Hall said the 2023 class includes 14 students and postdoctoral fellows.

Seven Virginia Tech graduate students are program alumni, including four who completed their work in summer 2022.

Graduate School Dean Aimée Surprenant said she has been impressed with the excellence of the students who have received COVES fellowships.

"The COVES fellows program provides a valuable opportunity for our graduate students to use their expertise in science and engineering to tackle real-world policy challenges, bridging the gap between science and policy and paving the way for a future where innovative ideas can lead to impactful change," Surprenant said. "It's inspiring to see the caliber of students selected for this fellowship, and I have no doubt that they will make a significant impact in Virginia and beyond."

**PROBLEM TO SOLVE:** Continue the passage about the COVES fellows program from where it stops.

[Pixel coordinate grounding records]
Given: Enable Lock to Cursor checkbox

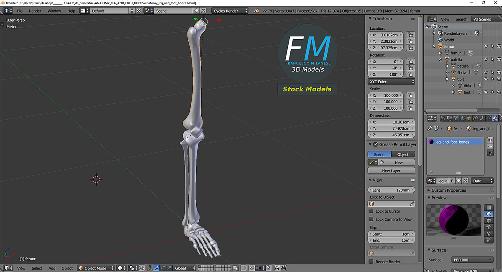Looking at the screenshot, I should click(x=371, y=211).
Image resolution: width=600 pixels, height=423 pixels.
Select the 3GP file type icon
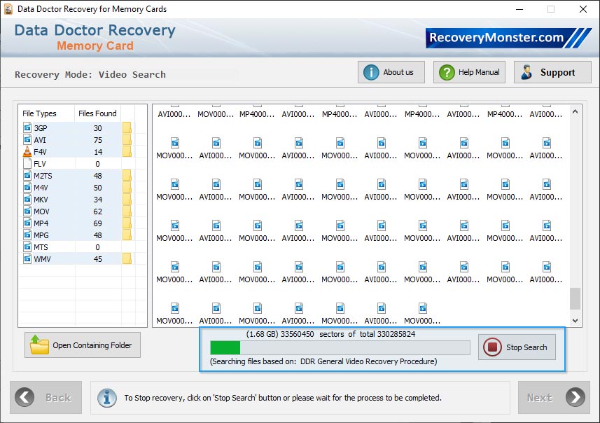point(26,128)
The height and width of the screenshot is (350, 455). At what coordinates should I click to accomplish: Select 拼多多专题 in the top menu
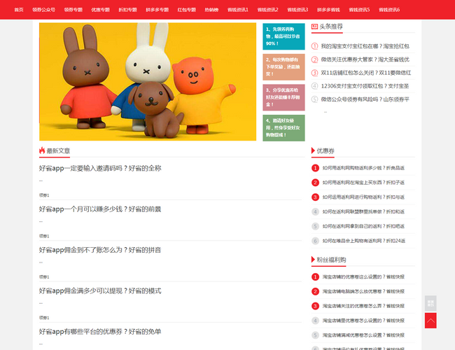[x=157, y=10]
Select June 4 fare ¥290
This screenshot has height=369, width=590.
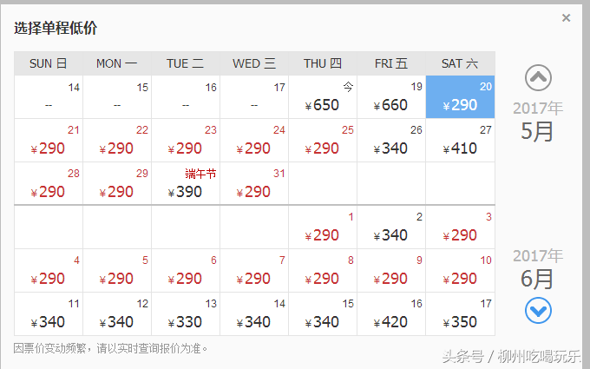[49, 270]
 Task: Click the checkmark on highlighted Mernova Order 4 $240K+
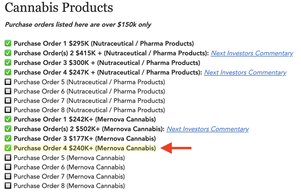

**ANSWER FOR THE TASK:**
Hall’s trajectory from fellow to program coordinator was based on her passion for the work. She volunteered with the program and began helping recruit students for the 2021 class. From her background info on the Virginia Academy of Science, Engineering, and Medicine website: “I was really passionate about trying to get other people into the program.” She was offered the coordinator position a year later.

Hall said sometimes fellows will come into the program planning on a career in academia or specifically in industry after graduation, “but then they have this experience and that sort of changes either the career they want or maybe just how they’re pursuing their career. There have been fellows that I have chatted with who have explicitly expressed that they want to go into science policy after their graduate education is finished.” She noted that several program alumni now work in science policy careers.

She said the program has become more competitive during the past three years as awareness of the fellowship and the field of science policy has grown. “I think people are just becoming more aware that science policy is something that they could use their graduate degree for. There’s a lot of interest because it is more interdisciplinary, it feels more hands-on, and more tangible. It gives you a new perspective.”

In the program’s 2022 review, the four Virginia Tech fellows in that year’s cohort also offered thoughts on their experiences.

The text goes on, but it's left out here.